The end of the National Children's Study was a disappointment for Christine Williams.

"I would think our country would be interested in finding a link," she said, "between what we're doing when we're pregnant or what we're feeding children" and their health.

Three of her 14 children — she and her husband, Tom Williams, are expecting a 15th later in the fall — were enrolled in the national study.

U. researchers would come to the hospital within a day of each birth, collecting everything from urine to the umbilical cord, and from pieces of her placenta and the cord blood.

Occasionally, they would visit the Williams home in South Jordan to assess a child's development. They regularly phoned, too, with questions.

Researchers sampled the dirt at their home, and left out a dust collector to assess that aspect of the environment. "It was pretty thorough," Christine Williams says.

Now the couple are enrolled in the Utah Children's Project as well, though one of their children has left the study.

Seeking specimens • The Utah Children's Project won't do the extensive home visits or environmental sampling of the National Children's Study — and researchers still are working to get Utahns' specimens back from federal government contractors.

The national project's biological specimens such as blood, breast milk, cord blood, hair, nails, placentas and urine as well as environmental samples like air-filter dust, vacuum bags and tap water are stored in repositories that are not in Utah.

Clark says the U. researchers have copies of the few analyses that were made, but most of the specimens have not yet been scrutinized. Some are frozen, he says, some are "fixed" in stabilizing agents and some are on filter paper.

They want the collection of Utah samples, he adds, "and are applying to get it back."
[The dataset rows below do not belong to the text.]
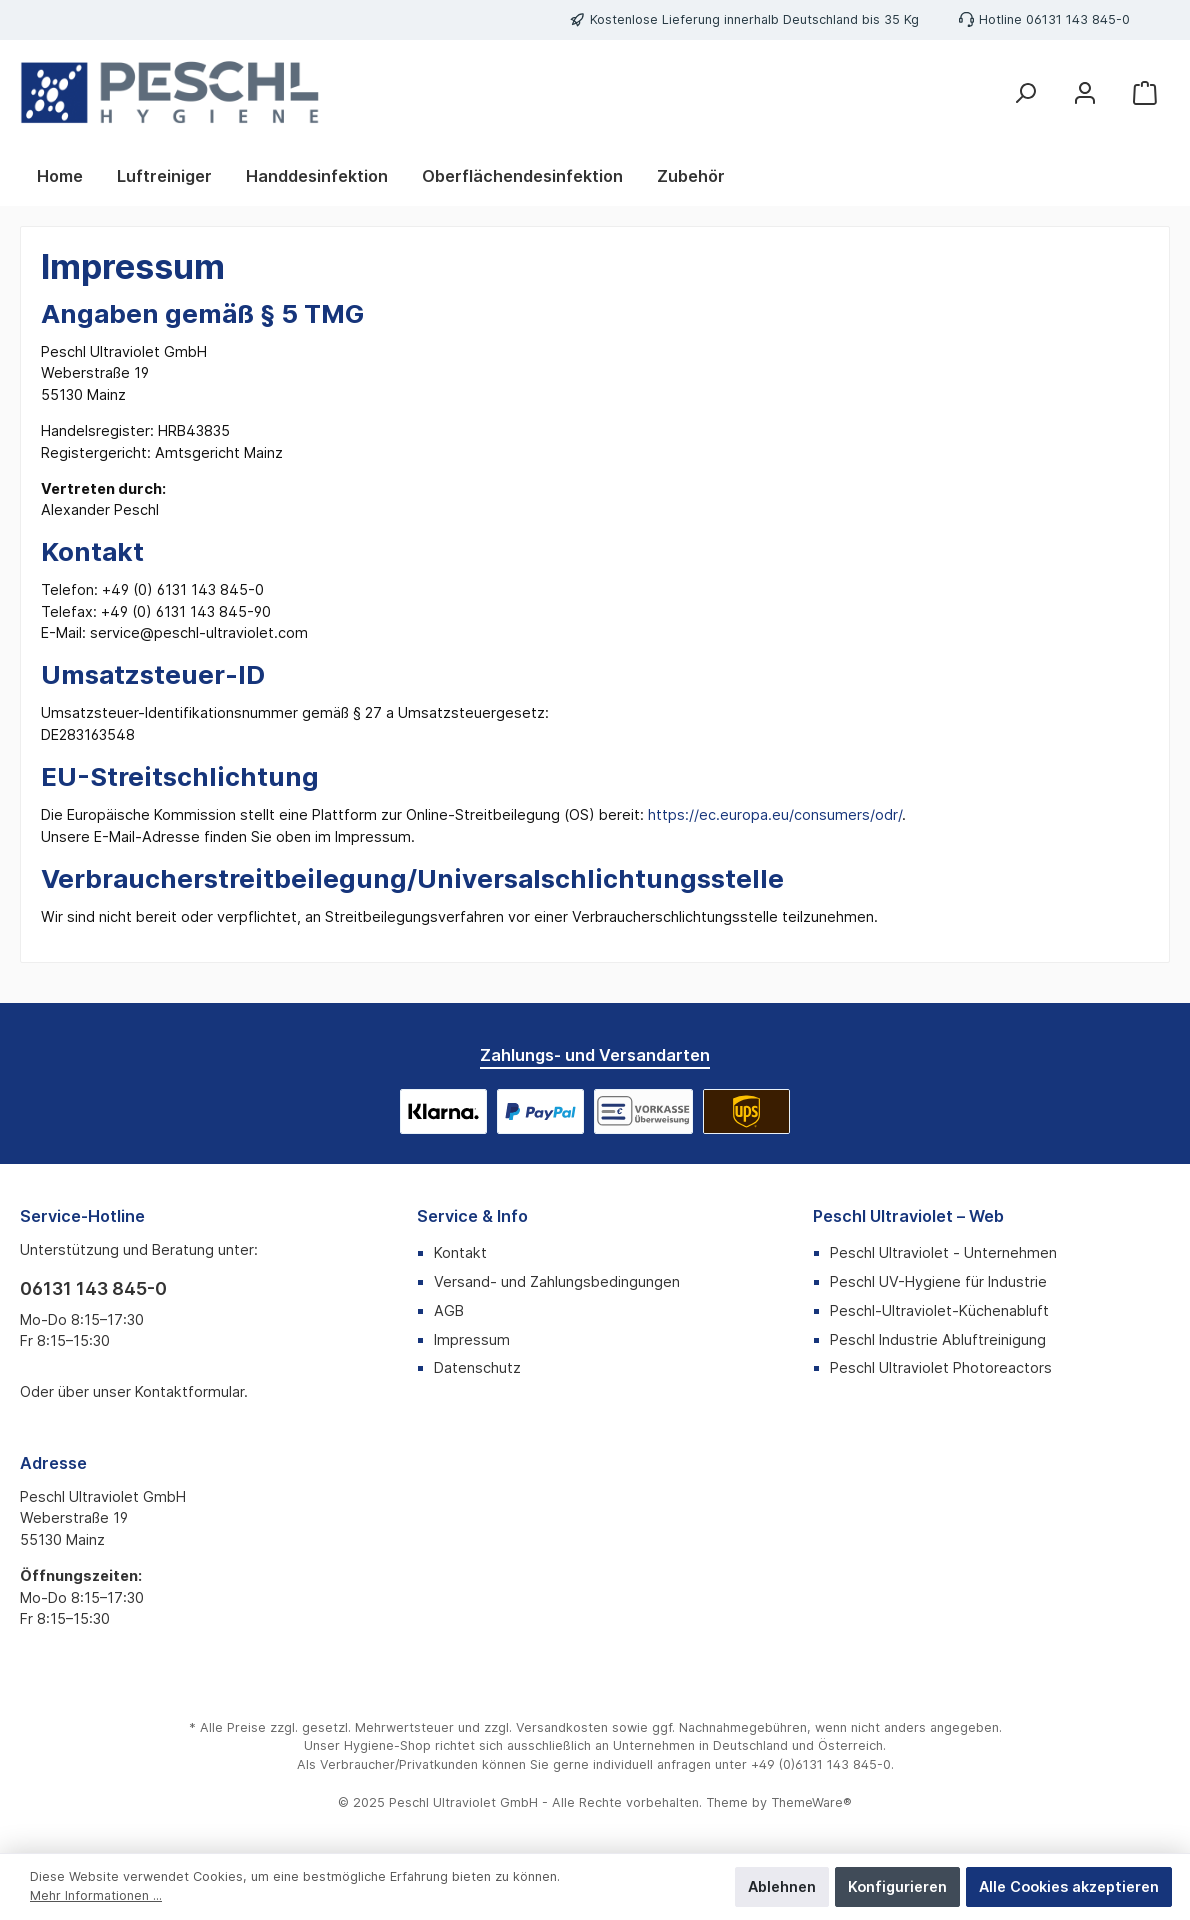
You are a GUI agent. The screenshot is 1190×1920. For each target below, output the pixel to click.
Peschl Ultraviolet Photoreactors (941, 1367)
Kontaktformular (189, 1391)
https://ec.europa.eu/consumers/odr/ (775, 814)
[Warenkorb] (1145, 92)
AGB (449, 1310)
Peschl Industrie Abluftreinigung (938, 1339)
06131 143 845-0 (1078, 19)
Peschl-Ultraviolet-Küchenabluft (939, 1310)
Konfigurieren (897, 1886)
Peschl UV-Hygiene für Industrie (938, 1281)
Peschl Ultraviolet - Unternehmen (943, 1252)
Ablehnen (782, 1886)
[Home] (60, 176)
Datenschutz (477, 1367)
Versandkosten (562, 1727)
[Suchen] (1025, 92)
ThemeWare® (811, 1802)
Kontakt (460, 1252)
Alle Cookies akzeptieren (1069, 1886)
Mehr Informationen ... (96, 1895)
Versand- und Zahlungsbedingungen (557, 1281)
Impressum (472, 1339)
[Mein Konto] (1085, 92)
The NIH has not yet seen a formal proposal for a transfer of specimens. In an email response to a question, the agency wrote that the Eunice Kennedy Shriver National Institute of Child Health and Human Development would share samples with researchers "in such a way that they can be used for several efforts, and not used up in any single endeavor."

Utah Children's Project has scraped together, from donations and the pediatrics department, a budget of about $1 million. Where the National Children's Study funding provided for 30 or so employees locally, the revamped endeavor has enough money for the equivalent of three full-time workers.

The project won't have the breadth of data that would have come from following diverse children living in cities and rural areas throughout the country.

"It's the difference," Stanford says, "between 1,000 and 100,000."

But he hopes to collaborate with researchers doing similar children's studies in Europe and Asia.

"It just will be more complicated to make those links," Stanford says.

And if Clark has his way, the project will attract enough grants and donations to expand the net to include more siblings and even grandparents.

"That would be remarkably rich to study," he says. "My vision is this will outlive me, and we will recruit at least two generations."

Looking for answers

Ed Clark, chairman of the University of Utah pediatrics department, says parents of seriously sick children have five main questions:

"Will my child be OK?"

"What caused this?"

"What about my other children and grandchildren?"

"Do you know what this condition has done to me and my family?"

"Are you listening?"

Clark hopes the Utah Children's Project will lead to more answers.